ST300      Half Unit
Regression and Generalised Linear Models

This information is for the 2019/20 session.

Teacher responsible

Dr Philip Chan


This course is compulsory on the BSc in Statistics with Finance. This course is available on the BSc in Actuarial Science, BSc in Business Mathematics and Statistics, BSc in Financial Mathematics and Statistics, BSc in Mathematics with Economics and BSc in Mathematics, Statistics, and Business.
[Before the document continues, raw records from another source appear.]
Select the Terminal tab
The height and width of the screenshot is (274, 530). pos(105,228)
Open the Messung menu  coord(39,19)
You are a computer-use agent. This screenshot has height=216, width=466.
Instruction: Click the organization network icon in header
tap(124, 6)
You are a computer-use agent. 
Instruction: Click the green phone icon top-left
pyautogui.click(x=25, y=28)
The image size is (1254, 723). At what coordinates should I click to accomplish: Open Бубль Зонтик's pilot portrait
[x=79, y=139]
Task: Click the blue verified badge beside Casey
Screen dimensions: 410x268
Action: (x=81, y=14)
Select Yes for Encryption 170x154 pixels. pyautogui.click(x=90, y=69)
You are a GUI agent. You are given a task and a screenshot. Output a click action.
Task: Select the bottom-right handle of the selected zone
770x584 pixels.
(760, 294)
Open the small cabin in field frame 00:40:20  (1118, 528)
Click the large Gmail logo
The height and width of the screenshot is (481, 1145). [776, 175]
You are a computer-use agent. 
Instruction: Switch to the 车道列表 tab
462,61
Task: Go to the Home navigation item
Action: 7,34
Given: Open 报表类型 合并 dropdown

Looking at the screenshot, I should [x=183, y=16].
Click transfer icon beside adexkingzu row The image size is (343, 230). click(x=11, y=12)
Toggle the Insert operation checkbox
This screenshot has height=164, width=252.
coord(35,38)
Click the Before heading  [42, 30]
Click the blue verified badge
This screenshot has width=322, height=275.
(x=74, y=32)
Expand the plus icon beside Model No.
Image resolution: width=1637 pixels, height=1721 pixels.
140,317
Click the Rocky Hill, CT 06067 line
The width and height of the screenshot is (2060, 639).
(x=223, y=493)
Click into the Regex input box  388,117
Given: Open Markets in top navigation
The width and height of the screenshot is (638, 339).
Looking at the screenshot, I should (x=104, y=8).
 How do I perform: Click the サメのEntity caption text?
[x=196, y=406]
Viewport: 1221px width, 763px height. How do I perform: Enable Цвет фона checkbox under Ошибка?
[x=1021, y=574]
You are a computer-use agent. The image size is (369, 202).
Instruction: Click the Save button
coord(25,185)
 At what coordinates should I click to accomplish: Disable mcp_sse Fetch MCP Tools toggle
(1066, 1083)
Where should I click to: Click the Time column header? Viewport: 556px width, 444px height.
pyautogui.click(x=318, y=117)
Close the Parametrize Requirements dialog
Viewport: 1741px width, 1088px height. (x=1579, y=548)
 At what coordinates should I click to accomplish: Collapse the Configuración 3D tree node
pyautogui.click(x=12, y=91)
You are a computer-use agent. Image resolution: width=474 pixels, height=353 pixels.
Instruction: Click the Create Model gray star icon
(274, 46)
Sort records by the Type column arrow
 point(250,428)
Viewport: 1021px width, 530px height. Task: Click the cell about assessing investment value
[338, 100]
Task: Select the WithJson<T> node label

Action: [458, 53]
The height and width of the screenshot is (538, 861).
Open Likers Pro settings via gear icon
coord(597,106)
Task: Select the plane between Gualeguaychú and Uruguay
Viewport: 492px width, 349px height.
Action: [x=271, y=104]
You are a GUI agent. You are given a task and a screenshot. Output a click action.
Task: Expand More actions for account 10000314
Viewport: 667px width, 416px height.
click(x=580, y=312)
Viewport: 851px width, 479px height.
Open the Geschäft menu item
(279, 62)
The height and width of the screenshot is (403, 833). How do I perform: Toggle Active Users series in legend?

This course is available with permission as an outside option to students on other programmes where regulations permit and to General Course students.


Students must have completed:

EITHER Probability, Distribution Theory and Inference (ST202) OR Probability and Distribution Theory (ST206)

AND Mathematical Methods (MA100) or equivalent.

It is assumed students have taken at least a first course in linear algebra.

Course content

A solid coverage of the most important parts of the theory and application of regression models, and generalised linear models. Multiple regression and regression diagnostics. Generalised linear models; the exponential family, the linear predictor, link functions, analysis of deviance, parameter estimation, deviance residuals. Model choice, fitting and validation.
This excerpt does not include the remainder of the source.